Eric Brunner-Williams brunner at nic-naa.net
Wed Mar 11 18:13:20 CET 2009


Internet-Drafts at ietf.org wrote:
> A New Internet-Draft is available from the on-line Internet-Drafts directories.
>
> 	Title           : Top Level Domain Name Specification
> 	Author(s)       : L. Liman
> 	Filename        : draft-liman-tld-names-00.txt
> 	Pages           : 9
> 	Date            : 2009-03-03
>
> RFC 1123 is ambiguous regarding the specification for top level
> domain (TLD) labels used in the domain name system.  This document
> clarifies the specification, and aligns it with current praxis,
> including the use of Internationalized Domain Name (IDN) Labels in
> TLD names.
>   
Lars-Johan,

Updating 1123, and 1122, is a good idea, and a lot of work went into 
them, not just by the editor, Bob Braden, but by dozens of people. So my 
first comment is a meta-comment to the effect that 1123 is not 
"ambiguous regarding the specification for top level domain (TLD) labels 
used in the domain name system". We didn't attempt to rigorously specify 
rlogin, telnet, ftp, smtp, or the dns, see the language in section 7 
"This section lists the primary references with which every implementer 
must be thoroughly familiar", the absence of "this obsoletes" language, 
and the stated purpose -- "incorporates by reference, amends, corrects, 
and supplements the primary protocol standards documents relating to 
hosts". What we attempted was to make some corrections, known to some of 
us, circa 1989. We did not exhaust the space of possible ambiguities in 
existing specifications, though none known were omitted to my knowledge 
by intent (and I don't have notes from that period anyway, so this is 
all personal memory), nor did we consider the possibility that the dns 
would ever cease to be policied by some public trust body, or that names 
would become trademarks (though we were all fond of memorable landmarks 
like sri-arpa), and many other fine, and not so fine things that would 
emerge in the next 20 years.

So either the text in section 2.1 of 1123 is low hanging fruit which is 
opportunistically picked in the momentary context of the third round of 
new gTLD activities by the Current New Entity (ICANN), or 1123 is 
perfect except for this one little bit which needs a little bit of 
editorial review and as a mater of convenience, is intended to be 
published as a separate RFC rather than as a revised version of 1123.

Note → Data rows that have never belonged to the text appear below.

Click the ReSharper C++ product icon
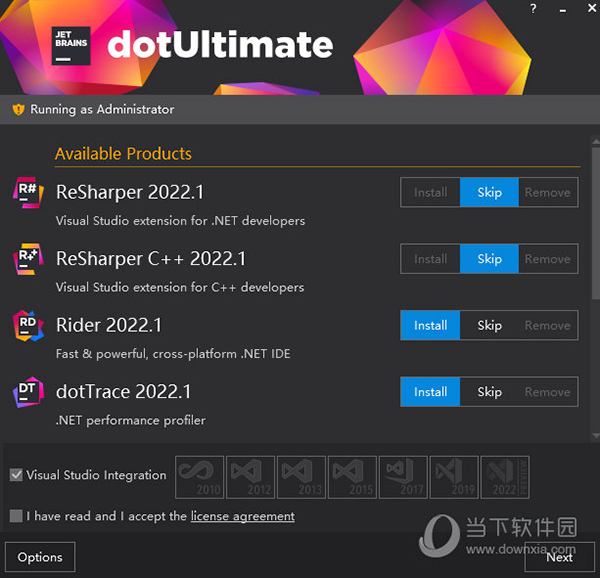 click(27, 258)
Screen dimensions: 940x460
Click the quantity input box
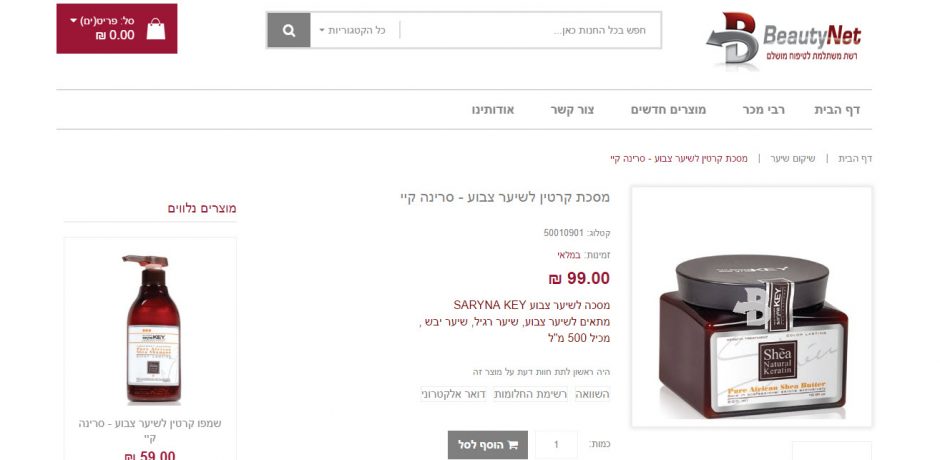pos(556,444)
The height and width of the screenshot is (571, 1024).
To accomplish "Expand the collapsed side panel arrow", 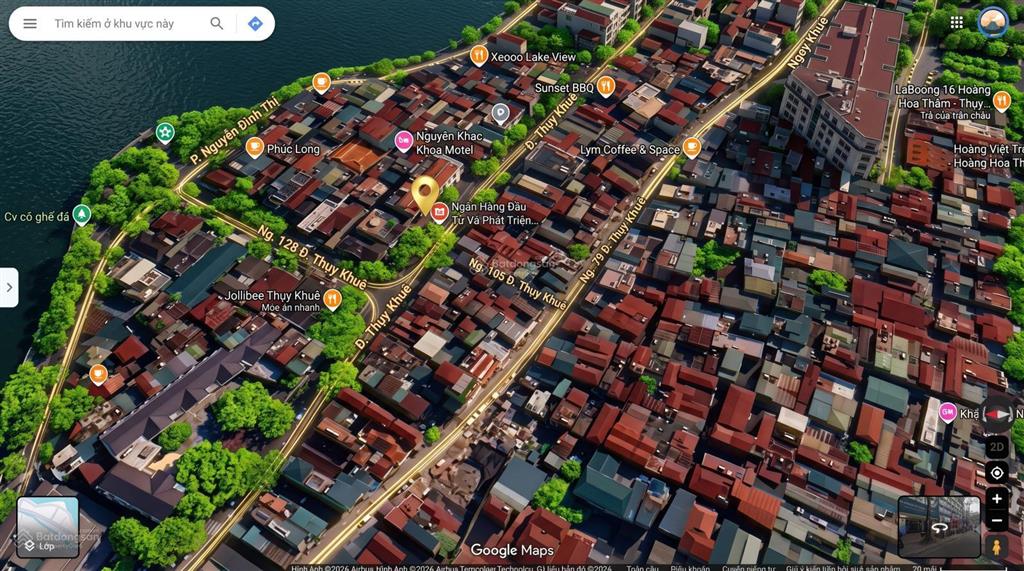I will 9,287.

Restated more briefly, I suggest that rather than assert 1123 is 
ambiguous and you're going to fix it, a technically neutral act, you 
simply state what it is you're advocating, possibly in a disinterested 
fashion.

Next, it is a convention, which Donald, Bill, and I observed in 2929, 
that "[t]ext labels can, in fact, include any octet value including zero 
octets but most current uses involve only [US-ASCII]." The nuances I 
recall that Donald and I exchanged notes over during the drafting was 
that labels could indeed be one octet, or more, and could be any value, 
though the practice at the time was the printable range of 7-bit ASCII, 
and the LDH subset of that range. So the statement in your section 2 
would be that you'd like to assert a policy for a registry, the IANA 
root as it happens, and there's nothing wrong with writing registry 
policy, its something of a cottage industry in the ICANN g- and 
cc-playpens, but it isn't a protocol specification.

So you'd like two (or more) ASCII alphas, which the iso3166-1 MA may be 
comforted by, with the possibility of an infix digit or hyphen or 
sequence of infix digits (but not a sequence of infix hyphens) as the 
number of octets in the label increases to three or more.

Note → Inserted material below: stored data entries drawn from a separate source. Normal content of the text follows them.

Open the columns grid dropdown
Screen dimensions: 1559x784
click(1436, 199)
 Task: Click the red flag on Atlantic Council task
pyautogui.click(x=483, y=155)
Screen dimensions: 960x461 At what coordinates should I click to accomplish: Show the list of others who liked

That's fine registry policy. As reasonable, as registry policy, as the 
Arab League's insistence that domain names be real words, or the .cn 
registry's policy (circa 2001, it may have changed) not to allow the 
names of current or former prominent persons in the Chinese Communist 
Party to be allocated, or the .us registry's policy that authoritative 
nameservers be located in the United States. But it isn't a protocol 
specification.

There is no technical necessity to use only 7-bit ASCII. We (IDN-pre-A) 
could have chosen to make the lives of the 7-bit mailers, and others, 
harder. Whether the better possible choice was made was opinion then, 
and now, of a community of engineers with differing skills, and agendas, 
but the ASCII encoding form initially (and unilaterally deployed) by 
Verisign is what was chosen, but not because of any constraint integral 
to the DNS.

My suggestion is that you re-write this as a proposed registry policy to 
bind on the United States, and its contractors, in particular, Verisign 
and ICANN, and their subcontractors, the current and potential TLD 
operators, and of course, the root server operators. I don't think it is 
particularly good policy, but it is policy and if its what you want, 
write it as proposed policy and then sell the hell out of it.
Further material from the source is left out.